--- Selected text Enclosed Below ---

Projects


Real-time 3D Reconstruction for Static and Dynamic Scenes

Interactive Video Manipulation: Photoshopping Videos in Real Time

Real-time Non-Linear Optimization: Domain Specific Language

Subdivision Surface Rendering: OpenSubdiv





Real-time 3D Reconstruction for Static and Dynamic Scenes


Recent advances commodity 3D sensors (e.g., Microsoft Kinect), and their ensuing widespread avilability, has inspired significant interest in using this sensing technology for mapping and understanding 3D environments. In fact, the efficient capture of 3D environments – in particular, reconstructing the real world in an interactive context – is crucial to enabling extensive digitization of real-world scenes as well as semantic scene understanding. There are several key challenges to real-time reconstruction of 3d enviroments: a scene representation facilitating scalability; robust and accurate global tracking; handling dynamic events. To this end, we have developed a method for obtaining 3D reconstructions of large-scale (static) scenes in real-time, producing simultaneous localization and mapping of the real world.



However, real-world enviroments are usually not static, with people or objects moving about. We have developed an approach to reconstruct and track dynamic objects in an unconstrained interactive context – the first to the capture of dynamic geometry with a commodity depth sensor in real time.




Interactive Video Manipulation: Photoshopping Videos in Real Time


While PhotoShop has made image manipulation easy and often unnoticeable to the human eye, video manipulation proves a more challenging task, requiring temporal coherency and realistic movement and flow. In order to achieve photo-realistic video editing, we first reconstruct the underlying 3D geometry (and material properties), and manpulate the video through its geometry. Currently, we focus on human faces, which we accurately reconstruct and track, enabling the transfer of facial expressions from a source actor to a target actor. Our paper received wide media attention, including coverage by New York Times, Wall Street Journal, The Verge, and more :)

--- End of Enclosed Selected text ---
--- Data records Enclosed Below ---

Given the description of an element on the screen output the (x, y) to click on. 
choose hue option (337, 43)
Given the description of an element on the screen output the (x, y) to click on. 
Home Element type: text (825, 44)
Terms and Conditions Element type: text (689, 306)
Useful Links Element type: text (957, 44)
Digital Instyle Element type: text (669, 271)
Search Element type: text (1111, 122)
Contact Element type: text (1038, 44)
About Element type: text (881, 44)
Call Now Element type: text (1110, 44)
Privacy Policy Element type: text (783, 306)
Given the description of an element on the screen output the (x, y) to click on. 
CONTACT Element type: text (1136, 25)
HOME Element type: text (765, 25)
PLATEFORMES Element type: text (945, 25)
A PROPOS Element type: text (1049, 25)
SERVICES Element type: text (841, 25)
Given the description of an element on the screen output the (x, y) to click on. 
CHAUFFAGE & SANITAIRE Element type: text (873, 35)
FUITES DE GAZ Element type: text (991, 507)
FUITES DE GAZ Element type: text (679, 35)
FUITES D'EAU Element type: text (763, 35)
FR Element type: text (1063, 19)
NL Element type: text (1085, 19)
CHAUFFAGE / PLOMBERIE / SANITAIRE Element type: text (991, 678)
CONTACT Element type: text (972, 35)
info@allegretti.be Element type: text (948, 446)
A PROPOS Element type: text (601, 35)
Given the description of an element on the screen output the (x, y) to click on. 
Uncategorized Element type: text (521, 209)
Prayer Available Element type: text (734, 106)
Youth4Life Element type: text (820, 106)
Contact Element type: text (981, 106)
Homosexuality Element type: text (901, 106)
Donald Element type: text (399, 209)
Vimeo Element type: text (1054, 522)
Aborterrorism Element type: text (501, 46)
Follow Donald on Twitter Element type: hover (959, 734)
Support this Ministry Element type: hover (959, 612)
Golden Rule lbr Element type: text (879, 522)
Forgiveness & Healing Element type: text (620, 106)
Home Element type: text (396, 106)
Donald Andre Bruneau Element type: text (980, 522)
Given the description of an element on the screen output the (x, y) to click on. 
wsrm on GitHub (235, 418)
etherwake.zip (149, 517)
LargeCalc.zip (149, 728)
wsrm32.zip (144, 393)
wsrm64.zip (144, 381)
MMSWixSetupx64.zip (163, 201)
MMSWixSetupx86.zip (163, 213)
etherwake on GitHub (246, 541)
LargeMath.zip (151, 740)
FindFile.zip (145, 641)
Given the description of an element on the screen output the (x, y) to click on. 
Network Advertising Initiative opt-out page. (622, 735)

--- End of Enclosed Data records ---

Can you retype the Projects page from "While PhotoShop has" to "and more :)"?

> _Solution to the problem_
While PhotoShop has made image manipulation easy and often unnoticeable to the human eye, video manipulation proves a more challenging task, requiring temporal coherency and realistic movement and flow. In order to achieve photo-realistic video editing, we first reconstruct the underlying 3D geometry (and material properties), and manpulate the video through its geometry. Currently, we focus on human faces, which we accurately reconstruct and track, enabling the transfer of facial expressions from a source actor to a target actor. Our paper received wide media attention, including coverage by New York Times, Wall Street Journal, The Verge, and more :)